Read through the entries below and return each line with the word "Switch".

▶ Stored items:
::::::::

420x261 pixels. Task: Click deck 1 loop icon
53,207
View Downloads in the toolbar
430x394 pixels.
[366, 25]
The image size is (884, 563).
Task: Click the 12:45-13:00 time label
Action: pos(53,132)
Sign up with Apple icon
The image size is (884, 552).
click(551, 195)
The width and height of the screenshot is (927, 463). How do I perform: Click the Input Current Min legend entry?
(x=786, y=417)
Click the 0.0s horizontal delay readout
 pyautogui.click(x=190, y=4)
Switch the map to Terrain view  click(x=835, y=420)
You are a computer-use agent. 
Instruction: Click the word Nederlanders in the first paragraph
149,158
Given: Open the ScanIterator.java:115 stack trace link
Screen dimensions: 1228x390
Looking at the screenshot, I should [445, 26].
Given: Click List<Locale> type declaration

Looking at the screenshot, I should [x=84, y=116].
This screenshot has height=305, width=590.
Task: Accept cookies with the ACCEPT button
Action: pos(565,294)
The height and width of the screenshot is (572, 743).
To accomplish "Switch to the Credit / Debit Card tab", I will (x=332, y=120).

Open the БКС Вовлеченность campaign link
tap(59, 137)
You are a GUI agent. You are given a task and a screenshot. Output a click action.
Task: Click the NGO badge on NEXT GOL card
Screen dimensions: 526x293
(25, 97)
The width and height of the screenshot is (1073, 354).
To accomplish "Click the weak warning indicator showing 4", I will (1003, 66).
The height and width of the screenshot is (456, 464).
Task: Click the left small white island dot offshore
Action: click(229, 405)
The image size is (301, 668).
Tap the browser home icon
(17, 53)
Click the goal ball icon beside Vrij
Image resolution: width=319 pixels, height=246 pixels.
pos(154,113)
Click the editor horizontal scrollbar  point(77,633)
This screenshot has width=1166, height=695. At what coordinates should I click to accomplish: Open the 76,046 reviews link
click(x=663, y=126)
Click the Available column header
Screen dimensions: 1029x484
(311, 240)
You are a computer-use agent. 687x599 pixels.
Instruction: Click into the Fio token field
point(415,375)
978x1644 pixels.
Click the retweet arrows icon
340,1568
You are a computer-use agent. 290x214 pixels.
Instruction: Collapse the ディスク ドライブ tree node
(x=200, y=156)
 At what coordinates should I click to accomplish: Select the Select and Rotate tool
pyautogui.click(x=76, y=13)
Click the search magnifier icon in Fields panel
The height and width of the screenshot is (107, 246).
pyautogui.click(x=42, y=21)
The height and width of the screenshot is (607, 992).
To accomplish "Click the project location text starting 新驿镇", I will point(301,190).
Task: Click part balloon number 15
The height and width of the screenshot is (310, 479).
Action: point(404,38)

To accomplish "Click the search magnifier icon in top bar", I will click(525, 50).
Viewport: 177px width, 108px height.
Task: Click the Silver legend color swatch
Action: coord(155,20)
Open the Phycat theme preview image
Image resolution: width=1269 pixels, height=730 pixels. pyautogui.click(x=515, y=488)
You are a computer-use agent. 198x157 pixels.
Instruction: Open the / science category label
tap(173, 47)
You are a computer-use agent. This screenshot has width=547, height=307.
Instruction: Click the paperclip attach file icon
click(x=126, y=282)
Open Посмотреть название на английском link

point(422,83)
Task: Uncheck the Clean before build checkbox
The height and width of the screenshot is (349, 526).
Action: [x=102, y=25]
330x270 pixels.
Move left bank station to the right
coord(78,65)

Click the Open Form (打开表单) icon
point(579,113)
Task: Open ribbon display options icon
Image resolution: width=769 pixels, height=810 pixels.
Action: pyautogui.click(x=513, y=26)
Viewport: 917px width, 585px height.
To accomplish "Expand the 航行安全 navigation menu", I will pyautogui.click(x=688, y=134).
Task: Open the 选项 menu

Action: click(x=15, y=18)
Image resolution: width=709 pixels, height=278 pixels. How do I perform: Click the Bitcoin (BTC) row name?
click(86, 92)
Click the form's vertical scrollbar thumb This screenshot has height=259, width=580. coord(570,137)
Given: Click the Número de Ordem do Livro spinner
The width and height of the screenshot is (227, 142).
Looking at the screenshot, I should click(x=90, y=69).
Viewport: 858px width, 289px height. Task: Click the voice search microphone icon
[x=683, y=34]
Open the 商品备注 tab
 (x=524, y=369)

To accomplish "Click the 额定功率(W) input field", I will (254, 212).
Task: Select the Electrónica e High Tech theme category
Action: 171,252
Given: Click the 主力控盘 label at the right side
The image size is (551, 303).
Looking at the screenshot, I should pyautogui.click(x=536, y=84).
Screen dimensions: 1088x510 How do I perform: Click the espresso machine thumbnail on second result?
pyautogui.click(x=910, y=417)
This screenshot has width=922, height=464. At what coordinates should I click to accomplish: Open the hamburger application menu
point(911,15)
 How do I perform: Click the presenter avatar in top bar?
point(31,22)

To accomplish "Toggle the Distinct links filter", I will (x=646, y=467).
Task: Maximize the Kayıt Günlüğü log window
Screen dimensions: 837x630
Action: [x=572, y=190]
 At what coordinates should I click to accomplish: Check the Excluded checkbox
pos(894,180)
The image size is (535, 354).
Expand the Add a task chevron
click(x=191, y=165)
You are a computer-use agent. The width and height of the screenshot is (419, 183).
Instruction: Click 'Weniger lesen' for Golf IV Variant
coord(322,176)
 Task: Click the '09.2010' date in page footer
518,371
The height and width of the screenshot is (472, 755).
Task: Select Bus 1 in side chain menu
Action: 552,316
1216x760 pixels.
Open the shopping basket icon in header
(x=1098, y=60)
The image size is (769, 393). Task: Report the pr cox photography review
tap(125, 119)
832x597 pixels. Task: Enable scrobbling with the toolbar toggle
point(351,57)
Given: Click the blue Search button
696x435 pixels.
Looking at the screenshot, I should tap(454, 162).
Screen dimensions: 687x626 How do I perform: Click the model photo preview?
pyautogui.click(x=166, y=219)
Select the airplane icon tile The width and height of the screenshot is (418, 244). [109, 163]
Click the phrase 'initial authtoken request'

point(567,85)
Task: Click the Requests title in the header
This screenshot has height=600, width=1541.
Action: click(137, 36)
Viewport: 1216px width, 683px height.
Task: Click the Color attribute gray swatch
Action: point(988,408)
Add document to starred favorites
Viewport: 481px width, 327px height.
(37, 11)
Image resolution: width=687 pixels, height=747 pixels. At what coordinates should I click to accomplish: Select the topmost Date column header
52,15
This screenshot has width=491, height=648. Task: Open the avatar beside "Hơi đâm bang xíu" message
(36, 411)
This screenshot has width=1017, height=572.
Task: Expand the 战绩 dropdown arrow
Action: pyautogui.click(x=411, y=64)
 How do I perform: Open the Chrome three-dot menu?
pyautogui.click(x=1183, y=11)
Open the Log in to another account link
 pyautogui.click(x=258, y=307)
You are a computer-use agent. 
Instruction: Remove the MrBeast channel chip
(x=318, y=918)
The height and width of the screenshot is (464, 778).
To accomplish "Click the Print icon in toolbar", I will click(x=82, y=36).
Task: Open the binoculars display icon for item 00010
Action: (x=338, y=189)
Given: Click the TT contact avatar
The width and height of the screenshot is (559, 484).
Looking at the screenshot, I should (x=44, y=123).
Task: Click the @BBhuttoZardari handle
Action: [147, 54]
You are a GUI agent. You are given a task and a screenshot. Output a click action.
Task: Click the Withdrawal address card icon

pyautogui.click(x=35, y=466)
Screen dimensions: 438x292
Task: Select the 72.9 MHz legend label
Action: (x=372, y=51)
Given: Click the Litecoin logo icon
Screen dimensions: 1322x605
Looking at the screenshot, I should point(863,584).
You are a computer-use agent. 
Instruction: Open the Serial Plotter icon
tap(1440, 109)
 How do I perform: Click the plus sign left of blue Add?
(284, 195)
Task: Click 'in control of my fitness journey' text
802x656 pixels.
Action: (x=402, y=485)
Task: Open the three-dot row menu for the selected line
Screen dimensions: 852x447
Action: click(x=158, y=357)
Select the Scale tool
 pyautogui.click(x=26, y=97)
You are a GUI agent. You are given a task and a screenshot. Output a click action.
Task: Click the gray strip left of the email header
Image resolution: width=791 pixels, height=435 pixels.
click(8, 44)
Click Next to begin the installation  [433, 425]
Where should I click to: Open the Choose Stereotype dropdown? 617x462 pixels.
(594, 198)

::::::::

▶ OUTPUT FOR THIS EXERCISE:
Switch the map to Terrain view  click(x=835, y=420)
To accomplish "Switch to the Credit / Debit Card tab", I will (x=332, y=120).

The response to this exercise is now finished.